Arrange all of the items below as a JSON list of strings, with one string per line and blank lines omitted.

Items stored from a collection
········
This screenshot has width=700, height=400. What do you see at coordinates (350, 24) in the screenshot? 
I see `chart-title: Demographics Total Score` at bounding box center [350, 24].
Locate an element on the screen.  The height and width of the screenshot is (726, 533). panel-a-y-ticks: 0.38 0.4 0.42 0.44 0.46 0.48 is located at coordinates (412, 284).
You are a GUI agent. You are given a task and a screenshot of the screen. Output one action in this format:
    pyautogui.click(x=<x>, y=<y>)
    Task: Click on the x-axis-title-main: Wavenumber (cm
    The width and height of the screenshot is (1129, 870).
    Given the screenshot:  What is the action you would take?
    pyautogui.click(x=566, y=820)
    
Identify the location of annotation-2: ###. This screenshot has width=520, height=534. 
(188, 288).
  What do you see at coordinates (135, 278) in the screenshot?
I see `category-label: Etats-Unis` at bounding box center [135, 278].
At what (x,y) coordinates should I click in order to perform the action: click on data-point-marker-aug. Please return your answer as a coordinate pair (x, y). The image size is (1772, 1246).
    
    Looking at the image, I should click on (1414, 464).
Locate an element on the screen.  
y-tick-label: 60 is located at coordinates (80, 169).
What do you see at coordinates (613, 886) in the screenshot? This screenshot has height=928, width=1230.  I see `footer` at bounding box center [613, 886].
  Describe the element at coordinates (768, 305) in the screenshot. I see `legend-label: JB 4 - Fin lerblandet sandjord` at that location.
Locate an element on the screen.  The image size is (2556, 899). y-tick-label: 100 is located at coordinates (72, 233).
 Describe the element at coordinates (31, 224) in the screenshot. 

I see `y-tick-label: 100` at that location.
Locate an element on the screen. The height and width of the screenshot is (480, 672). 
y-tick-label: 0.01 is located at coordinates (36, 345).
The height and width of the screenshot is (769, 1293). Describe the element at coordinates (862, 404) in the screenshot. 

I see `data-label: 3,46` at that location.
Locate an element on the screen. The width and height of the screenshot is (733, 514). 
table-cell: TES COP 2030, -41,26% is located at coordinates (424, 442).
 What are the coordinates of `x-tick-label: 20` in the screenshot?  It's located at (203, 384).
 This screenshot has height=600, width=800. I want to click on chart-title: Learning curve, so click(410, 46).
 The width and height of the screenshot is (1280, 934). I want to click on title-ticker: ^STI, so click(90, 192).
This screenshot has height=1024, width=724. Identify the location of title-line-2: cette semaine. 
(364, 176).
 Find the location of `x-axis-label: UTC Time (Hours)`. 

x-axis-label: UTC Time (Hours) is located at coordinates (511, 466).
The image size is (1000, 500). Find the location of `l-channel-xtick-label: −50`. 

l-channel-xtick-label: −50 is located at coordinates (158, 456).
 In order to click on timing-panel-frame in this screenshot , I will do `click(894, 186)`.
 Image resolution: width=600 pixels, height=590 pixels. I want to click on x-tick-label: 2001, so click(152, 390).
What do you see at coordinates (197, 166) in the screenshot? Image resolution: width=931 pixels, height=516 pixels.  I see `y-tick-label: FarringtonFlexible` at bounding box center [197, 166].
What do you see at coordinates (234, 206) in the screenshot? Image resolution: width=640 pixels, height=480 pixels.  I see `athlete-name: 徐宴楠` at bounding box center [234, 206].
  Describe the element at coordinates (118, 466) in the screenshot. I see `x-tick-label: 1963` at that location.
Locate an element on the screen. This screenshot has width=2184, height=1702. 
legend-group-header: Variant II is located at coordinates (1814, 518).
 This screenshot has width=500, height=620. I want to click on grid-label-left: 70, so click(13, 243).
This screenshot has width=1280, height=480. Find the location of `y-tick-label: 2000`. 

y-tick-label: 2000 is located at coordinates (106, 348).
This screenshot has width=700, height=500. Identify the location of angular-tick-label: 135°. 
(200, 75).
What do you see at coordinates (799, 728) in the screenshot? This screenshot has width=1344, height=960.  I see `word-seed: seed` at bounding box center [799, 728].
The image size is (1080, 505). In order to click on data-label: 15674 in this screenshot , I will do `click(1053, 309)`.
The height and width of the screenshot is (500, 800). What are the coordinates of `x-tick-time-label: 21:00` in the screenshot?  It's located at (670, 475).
········
= OUTPUT FOR THIS EXERCISE =
[
  "This screenshot has width=700, height=400. What do you see at coordinates (350, 24) in the screenshot? ",
  "I see `chart-title: Demographics Total Score` at bounding box center [350, 24].",
  "Locate an element on the screen.  The height and width of the screenshot is (726, 533). panel-a-y-ticks: 0.38 0.4 0.42 0.44 0.46 0.48 is located at coordinates (412, 284).",
  "You are a GUI agent. You are given a task and a screenshot of the screen. Output one action in this format:",
  "    pyautogui.click(x=<x>, y=<y>)",
  "    Task: Click on the x-axis-title-main: Wavenumber (cm",
  "    The width and height of the screenshot is (1129, 870).",
  "    Given the screenshot:  What is the action you would take?",
  "    pyautogui.click(x=566, y=820)",
  "Identify the location of annotation-2: ###. This screenshot has width=520, height=534. ",
  "(188, 288).",
  "  What do you see at coordinates (135, 278) in the screenshot?",
  "I see `category-label: Etats-Unis` at bounding box center [135, 278].",
  "At what (x,y) coordinates should I click in order to perform the action: click on data-point-marker-aug. Please return your answer as a coordinate pair (x, y). The image size is (1772, 1246).",
  "    Looking at the image, I should click on (1414, 464).",
  "Locate an element on the screen.  ",
  "y-tick-label: 60 is located at coordinates (80, 169).",
  "What do you see at coordinates (613, 886) in the screenshot? This screenshot has height=928, width=1230.  I see `footer` at bounding box center [613, 886].",
  "  Describe the element at coordinates (768, 305) in the screenshot. I see `legend-label: JB 4 - Fin lerblandet sandjord` at that location.",
  "Locate an element on the screen.  The image size is (2556, 899). y-tick-label: 100 is located at coordinates (72, 233).",
  " Describe the element at coordinates (31, 224) in the screenshot. ",
  "I see `y-tick-label: 100` at that location.",
  "Locate an element on the screen. The height and width of the screenshot is (480, 672). ",
  "y-tick-label: 0.01 is located at coordinates (36, 345).",
  "The height and width of the screenshot is (769, 1293). Describe the element at coordinates (862, 404) in the screenshot. ",
  "I see `data-label: 3,46` at that location.",
  "Locate an element on the screen. The width and height of the screenshot is (733, 514). ",
  "table-cell: TES COP 2030, -41,26% is located at coordinates (424, 442).",
  " What are the coordinates of `x-tick-label: 20` in the screenshot?  It's located at (203, 384).",
  " This screenshot has height=600, width=800. I want to click on chart-title: Learning curve, so click(410, 46).",
  " The width and height of the screenshot is (1280, 934). I want to click on title-ticker: ^STI, so click(90, 192).",
  "This screenshot has height=1024, width=724. Identify the location of title-line-2: cette semaine. ",
  "(364, 176).",
  " Find the location of `x-axis-label: UTC Time (Hours)`. ",
  "x-axis-label: UTC Time (Hours) is located at coordinates (511, 466).",
  "The image size is (1000, 500). Find the location of `l-channel-xtick-label: −50`. ",
  "l-channel-xtick-label: −50 is located at coordinates (158, 456).",
  " In order to click on timing-panel-frame in this screenshot , I will do `click(894, 186)`.",
  " Image resolution: width=600 pixels, height=590 pixels. I want to click on x-tick-label: 2001, so click(152, 390).",
  "What do you see at coordinates (197, 166) in the screenshot? Image resolution: width=931 pixels, height=516 pixels.  I see `y-tick-label: FarringtonFlexible` at bounding box center [197, 166].",
  "What do you see at coordinates (234, 206) in the screenshot? Image resolution: width=640 pixels, height=480 pixels.  I see `athlete-name: 徐宴楠` at bounding box center [234, 206].",
  "  Describe the element at coordinates (118, 466) in the screenshot. I see `x-tick-label: 1963` at that location.",
  "Locate an element on the screen. This screenshot has width=2184, height=1702. ",
  "legend-group-header: Variant II is located at coordinates (1814, 518).",
  " This screenshot has width=500, height=620. I want to click on grid-label-left: 70, so click(13, 243).",
  "This screenshot has width=1280, height=480. Find the location of `y-tick-label: 2000`. ",
  "y-tick-label: 2000 is located at coordinates (106, 348).",
  "This screenshot has width=700, height=500. Identify the location of angular-tick-label: 135°. ",
  "(200, 75).",
  "What do you see at coordinates (799, 728) in the screenshot? This screenshot has width=1344, height=960.  I see `word-seed: seed` at bounding box center [799, 728].",
  "The image size is (1080, 505). In order to click on data-label: 15674 in this screenshot , I will do `click(1053, 309)`.",
  "The height and width of the screenshot is (500, 800). What are the coordinates of `x-tick-time-label: 21:00` in the screenshot?  It's located at (670, 475)."
]